Foods With Large Amounts of Calcium

Calcium is an essential nutrient for bone and muscle health. Adults are usually recommended 1000 mg of calcium on a daily basis. Teenagers and post-menopausal women require a higher amount. Deficiencies of calcium can cause symptoms, such as tooth decay, muscle spasms, bone loss and tingling sensations in extremities. You can rely on foods high in the nutrient to prevent calcium deficiency.

Fortified Cereals

Many fortified cereal brands have large amounts of calcium--a single serving may have as much as 300 to 1000 mg. Some fortified cereals with high amounts of calcium are Total, Raisin Bran and Corn Flakes.

Milk

All varieties of milk are an excellent source of calcium. A cup of both non-fat milk and reduced fat milk each contain 300 mg of calcium. A cup of soy milk may have even more with 368 mg of calcium per serving.

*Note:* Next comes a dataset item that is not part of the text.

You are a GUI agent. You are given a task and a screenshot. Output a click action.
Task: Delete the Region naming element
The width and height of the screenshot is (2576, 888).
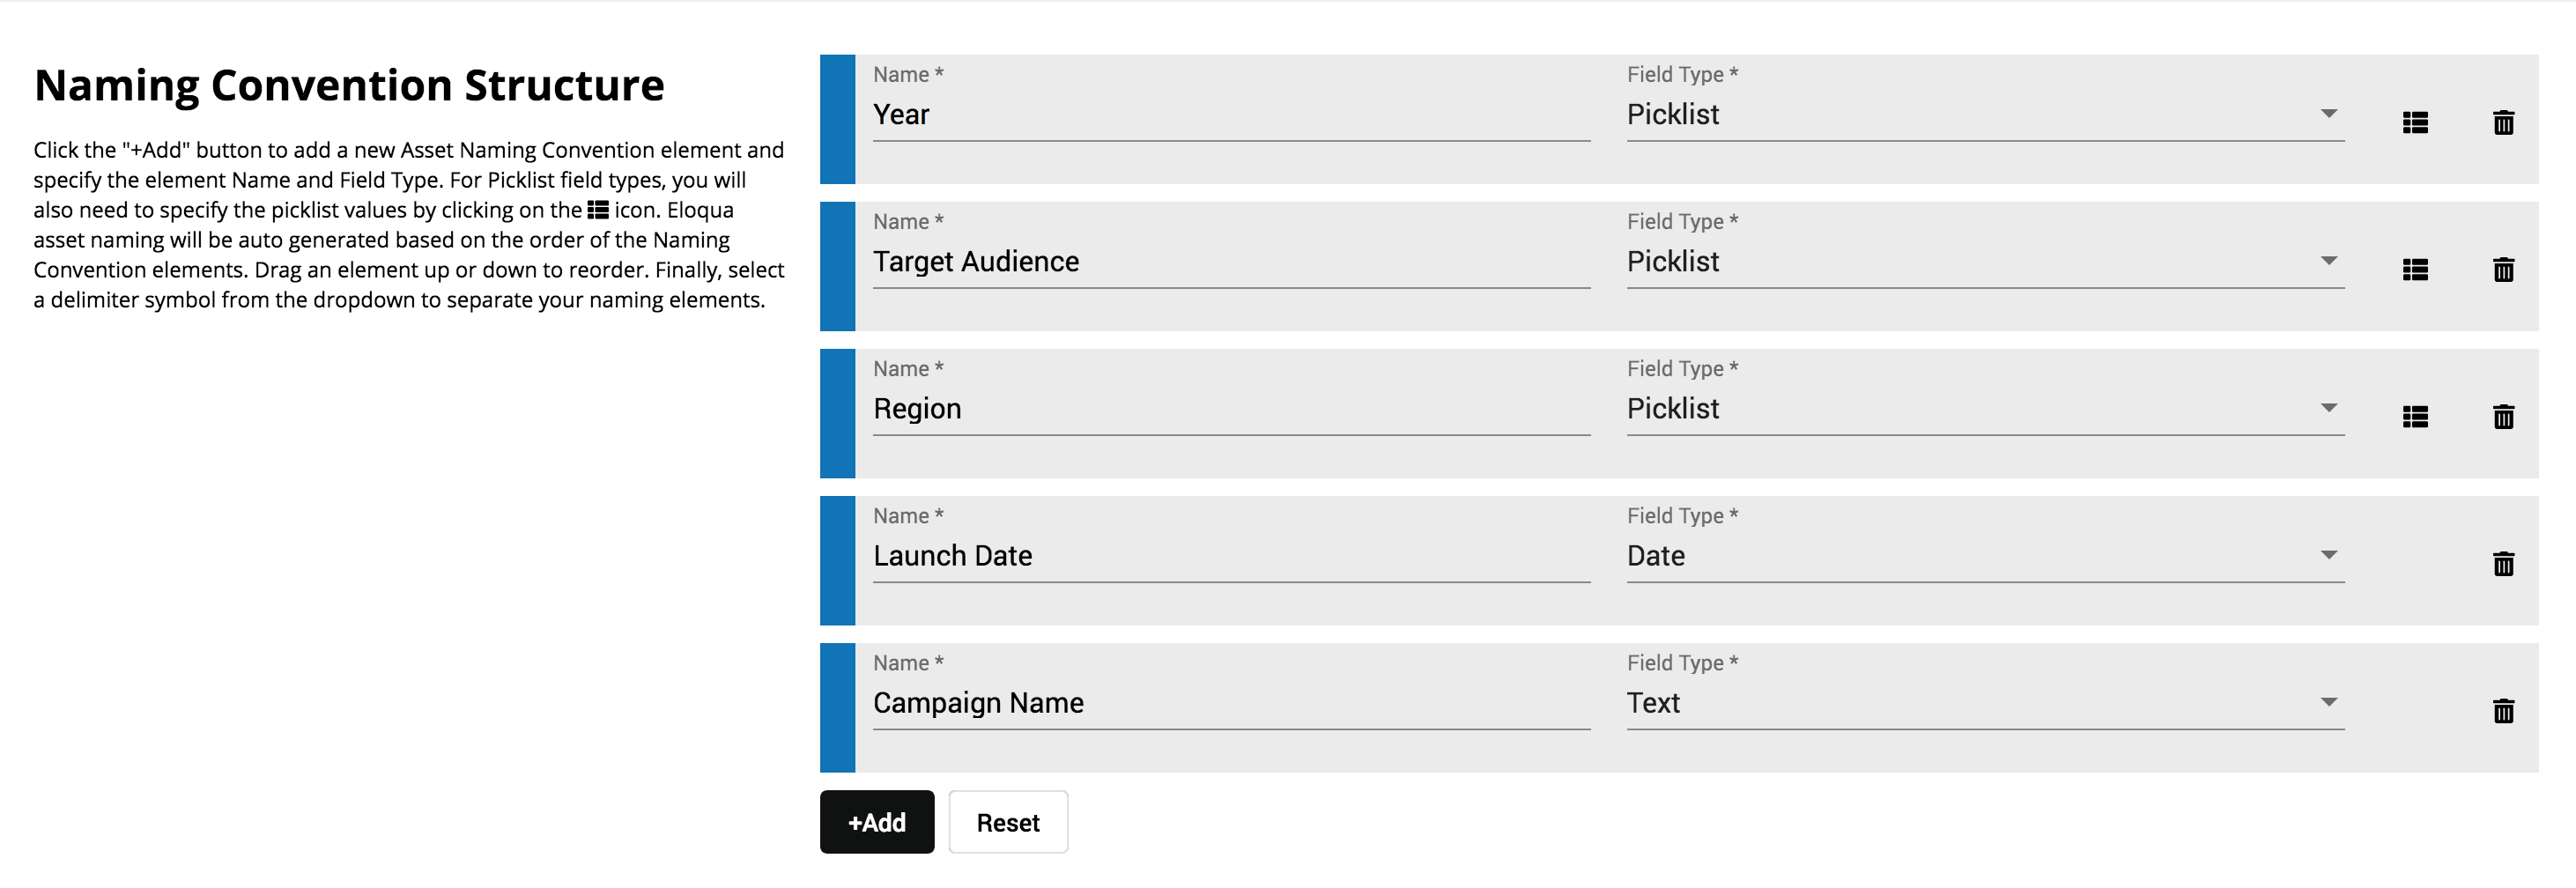click(x=2503, y=417)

Cheese, a milk product, can also be high in calcium.

Fish

Numerous types of fish are high in calcium. Note that 3 oz. of drained sardines has 325 mg while 3 oz. of salmon contains 181 mg. Ocean perch has 116 mg per 3 oz. serving while the same amount of rainbow trout contains 73 mg.

Green Leafy Veggies

Green leafy vegetables are good sources of calcium. Collards are especially calcium rich and include 178 mg of calcium in just a 1/2 cup. A 1/ 2 cup of spinach has 146 mg while the same measurement of kale contains 90 mg.

Beans

Eating beans can help increase a person's calcium intake. If you eat a 1/2 cup of soybeans, your calcium intake is 130 mg. Cowpeas will give you 106 mg of calcium for every ½ cup you consume. Canned white beans have 96 mg per 1/2 cup.